Nun also doch: Der Bundesrat will der Aufwertung des Status der Palästinenser zum UNO-Beobachterstaat definitiv zustimmen. Das gab Aussenminister Didier Burkhalter gestern bekannt. Den Beschluss gefasst hatte der Bundesrat zwar bereits an seiner Sitzung vom 21. November. Weil aber der Entscheid der Aussenpolitischen Kommission des Ständerats noch ausstand, gab der Bundesrat seine Position erst gestern bekannt.

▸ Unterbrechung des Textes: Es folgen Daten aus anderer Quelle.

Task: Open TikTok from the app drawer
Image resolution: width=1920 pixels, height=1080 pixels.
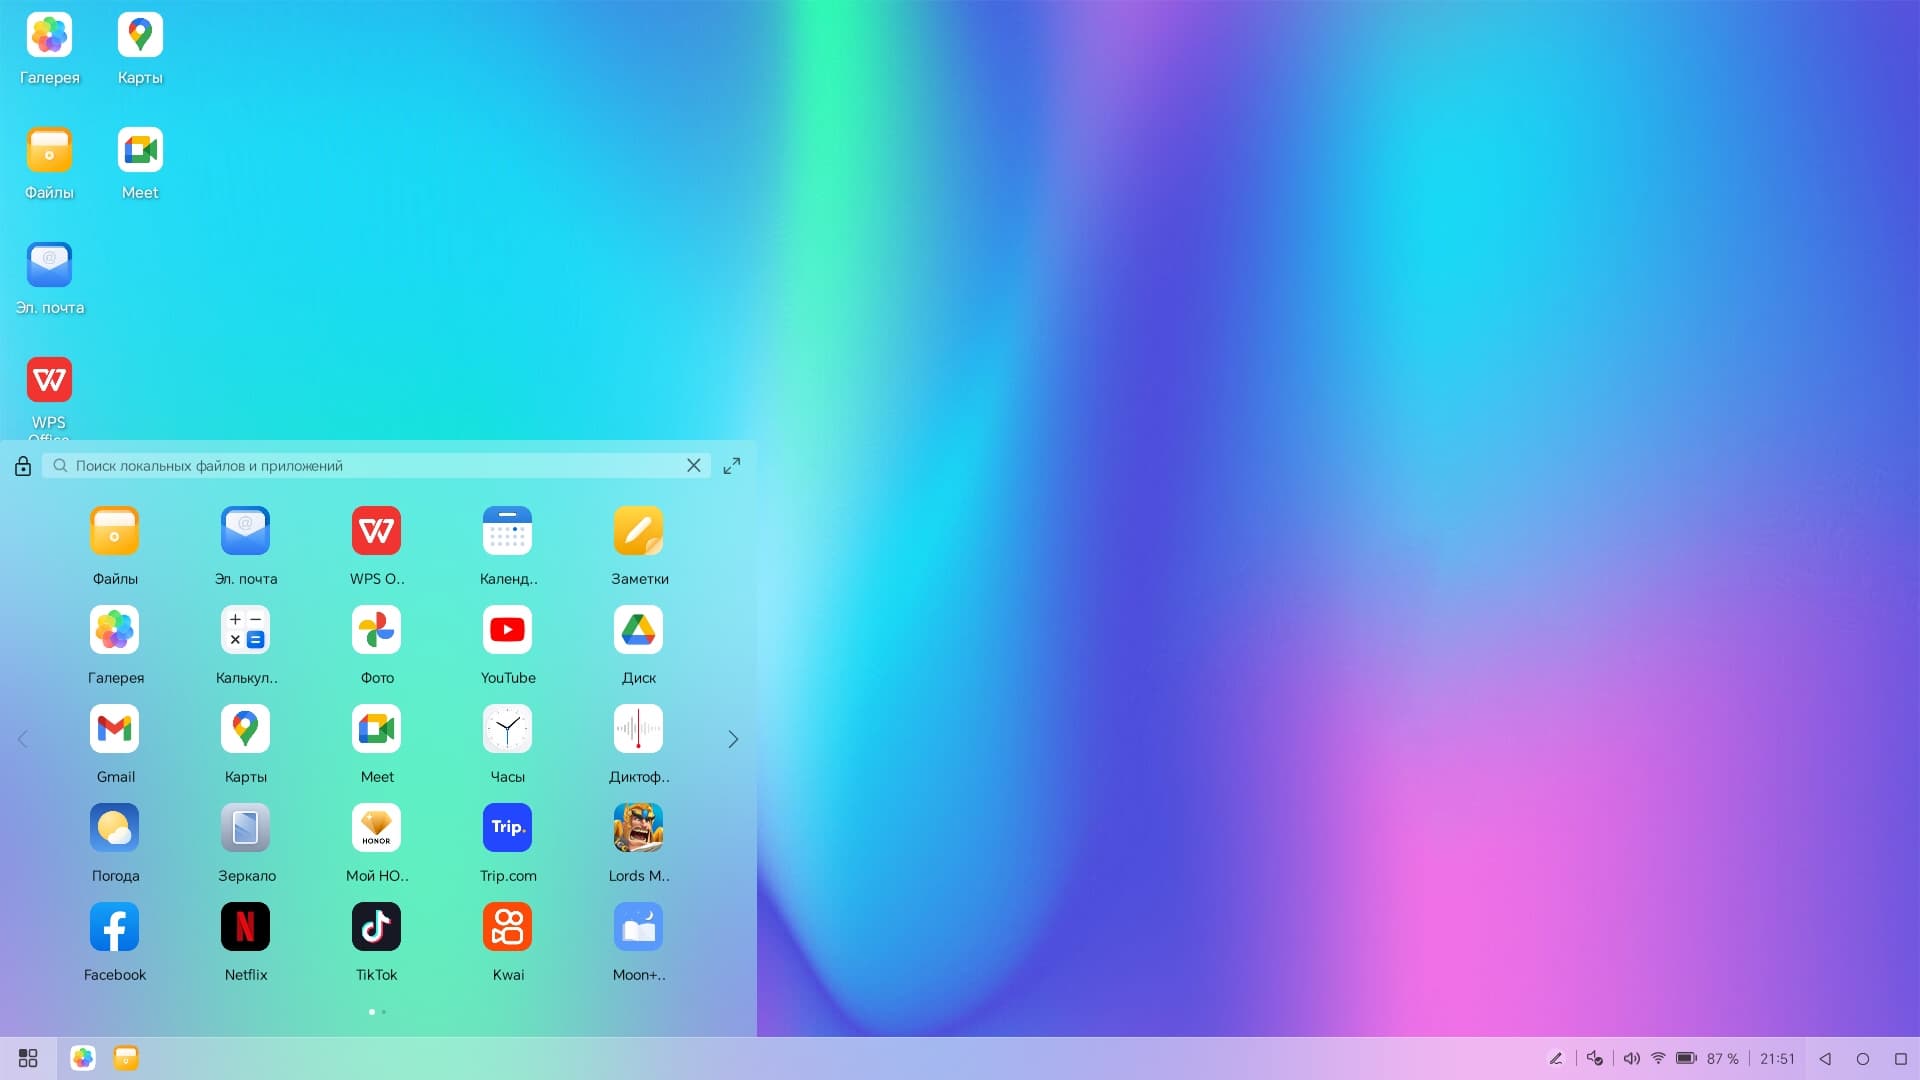Action: click(376, 927)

Die Kommission hatte Burkhalter empfohlen, sich bei der Abstimmung in der UNO-Generalversammlung der Stimme zu enthalten. Begründung: Eine Enthaltung erlaube es der Schweiz, im Nahostkonflikt ihre «aktive Vermittlerrolle besser und zielgerichteter» wahrzunehmen. «Auf keinen Fall soll der Anschein erweckt werden, die Schweiz stehe einer Partei näher», sagte Kommissionspräsident Hannes Germann (SVP/SH) gestern vor den Medien in Bern.

Weiter vorgewagt

Der Bundesrat zeigt sich in dieser Frage deutlich weniger besorgt. Die Schweiz werde sowohl von den Palästinensern als auch von den Israeli als unabhängige Akteurin wahrgenommen. Ein Ja zur Aufwertung des Status der Palästinenser in der UNO habe darauf keine Auswirkung. Zudem dürfe man den Einfluss der Schweiz im Nahostkonflikt nicht überschätzen, sagte Burkhalter. Was die Neutralitätspolitik betrifft, kann sich Burkhalter auf die offizielle Definition des Bundes berufen: Gemäss Neutralitätsbericht von 1993 bezieht sich die Neutralität der Schweiz nicht auf die Anerkennung von Staaten – und damit auch nicht auf die Aufwertung der palästinensischen Vertretung zum UNO-Beobachterstaat. Tatsächlich hat sich der Bundesrat mit seiner gestrigen Ankündigung in der Nahost-Politik deutlich weiter vorgewagt als in der jüngsten Vergangenheit. Vor einem Jahr wollten die Palästinenser Vollmitglied der UNO werden. Weil die USA ihr Veto ankündigten, musste die Schweiz damals gar keine Stellung beziehen. Und als Palästinenserpräsident Mahmud Abbas im vergangenen September ankündigte, einen Antrag auf eine Aufnahme als Beobachterstaat einzureichen, schwieg der Bundesrat eisern.

«Politik der Kolonisierung»

Umso überraschender waren Burkhalters deutliche Worte beim gestrigen Auftritt. Er sprach von einer fortschreitenden «Politik der Kolonisierung» in Nahost sowie einer Zwei- staatenlösung «auf der Intensivstation». Inhaltlich folgt der Bundesrat allerdings seiner bisherigen Linie – oder konkreter: der Genfer Initiative, die 2003 unter der Schirmherrschaft der Schweiz ausgearbeitet wurde. Die Initiative schlägt ein Abkommen zwischen Israel und den Palästinensern vor mit gegenseitiger Anerkennung des Rechts auf zwei getrennte Staaten. Der Bundesrat erhofft sich von einer Aufwertung der Palästinenser zum Beobachterstaat «neue Impulse» für die Friedensverhandlung und damit für die Zweistaatenlösung. Die Abstimmung in der UNO-Vollversammlung in New York findet voraussichtlich in der Nacht auf morgen statt. Aus Sicht des Bundesrates würde ein Ja zur Aufwertung der Palästinenser die beiden Konfliktparteien gleichstellen.

20 Millionen für Palästinenser

Die Schweiz pflegt bereits heute bilaterale Beziehungen mit der Palästinensischen Autonomiebehörde. Sie unterstützt die Palästinenser über diverse Organisationen jährlich mit 20 Millionen Franken. Weitere 5 Millionen fliessen in die Friedensförderung in der Region. 2006 hatte sich die Schweiz mit Erfolg für die Aufnahme der palästinensischen Roten Halbmondgesellschaft in die Rotkreuz- und Rothalbmondbewegung starkgemacht.